Rod Stewart headlined the Isle Of Wight 2017 Fest this summer
The Isle of Wight Music Festival looked as good as it sounded when CTV and SAM brought it to air in UHD.
Watching this summer’s Isle of Wight music festival was “brilliant”, as our UK friends would say, because it was the first time a major music fest was broadcast live in UHD.
“This was a ‘live/live’ broadcast, and the first time something like 'Isle of Wight’ had been produced in 4K,” began Bill Morris, international business director of CTV Outside Broadcasts. “Since there were two stages going until 2 AM, there was an enormous amount of media to ingest.”
The CTV OB trucks brought multiple Sony HDC4300 cameras to the event, and directorial program cuts for each mix were made in UHD using remote panels of a 6M/E SAM (Snell Advanced Media) Kahuna switcher. That left the main panel of the switcher open to simultaneously produce the live program output.
CTV engineers cranked their Kahunas to 11 to handle the flood of media.
“Our greatest challenge was handling of all this media in 4K, editing it in real time, and broadcasting it while we were still ingesting,” Morris said. “We eventually decided to employ three SAM’s LiveTouch 4K production server systems to make this possible.”
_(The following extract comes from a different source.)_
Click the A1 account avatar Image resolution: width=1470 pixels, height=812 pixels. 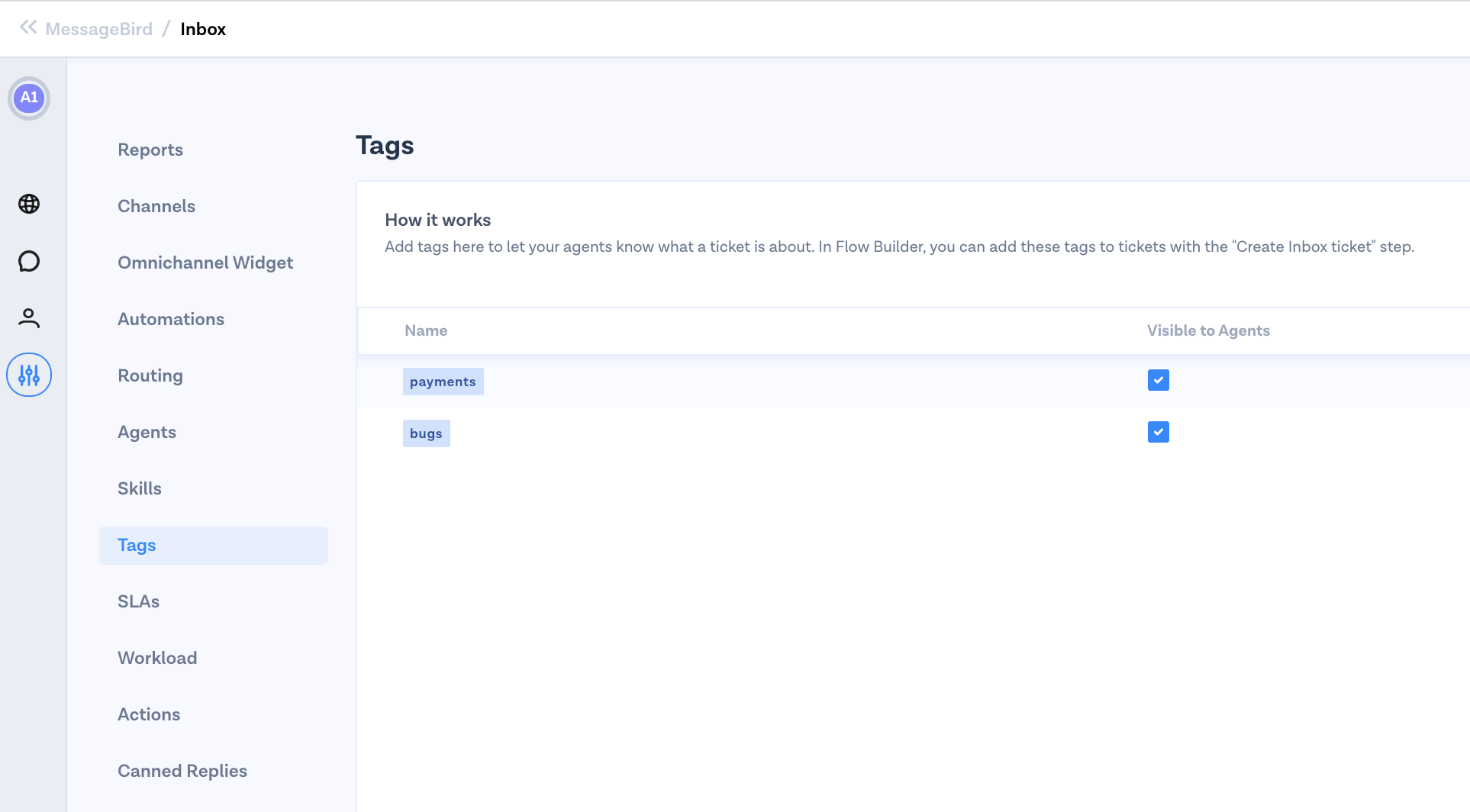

The workflow ran from multiple cameras capturing the action on each stage which was then switched on the remote satellite panels of the Kahuna switcher. This feed went into the storage for the LiveTouch server, and from there a team of 4 editors either cut it down in real time, dropped it into storage for later transmission, or, most often, sent it live to air as audio technicians were sweetening the music mix.
“This was not for the faint hearted,” recalled Morris.”
Three SAM LiveTouch systems were used as servers and edit systems.
All during the live festival days, graphics, bumpers and stings were created in Adobe Premiere and imported via SAM’s Fileflow transcode and delivery workflow using XAVCi Class 300 codecs wrapped in an MXF container.
“Since this was the first time a live production had been done with a LiveTouch server on this kind of a scale, we received fantastic support from the SAM personnel,” Morris said. “Although it is considered mostly a server system, we were deeply impressed by its editing capabilities and the SAM folks wanted to make sure it fulfilled its promises.”
It quickly became obvious that the LiveTouch systems would be the center of this workflow.
“You have a timeline on which you can stretch or move media around right on the LiveTouch controller, very much like you could on an Adobe Premiere Pro C, Avid Media Composer or Apple’s Final Cut Pro user interface,” Morris said. “Once the editors running the LiveTouch systems became familiar with it, they loved it.”
Of course, the LiveTouch systems did not have all the fancy plug-ins like Boris FX’s Sapphire or Red Giant’s Magic Bullet, but Morris’s team found it served as a powerful halfway house between a server and a full NLE.
“The biggest worry I had was that these big international bands had approval privileges before their performance went to air,” Morris said. “So we’d take the first and third track of a band’s set, lay the audio off for sweetening in our mobile audio unit using a Calrec mixer, and then replace them on the LiveTouch unit in time for broadcast. This all went on while we were still recording the rest of the band’s set.”
As a result, this “live” 4K broadcast of the Isle of Wight Festival was indeed within minutes of actually being sent out in real time.
“It made for a topsy-turvy day, but LiveTouch served us quite well,” Morris wrapped up, “and we walked away with a flawless show.”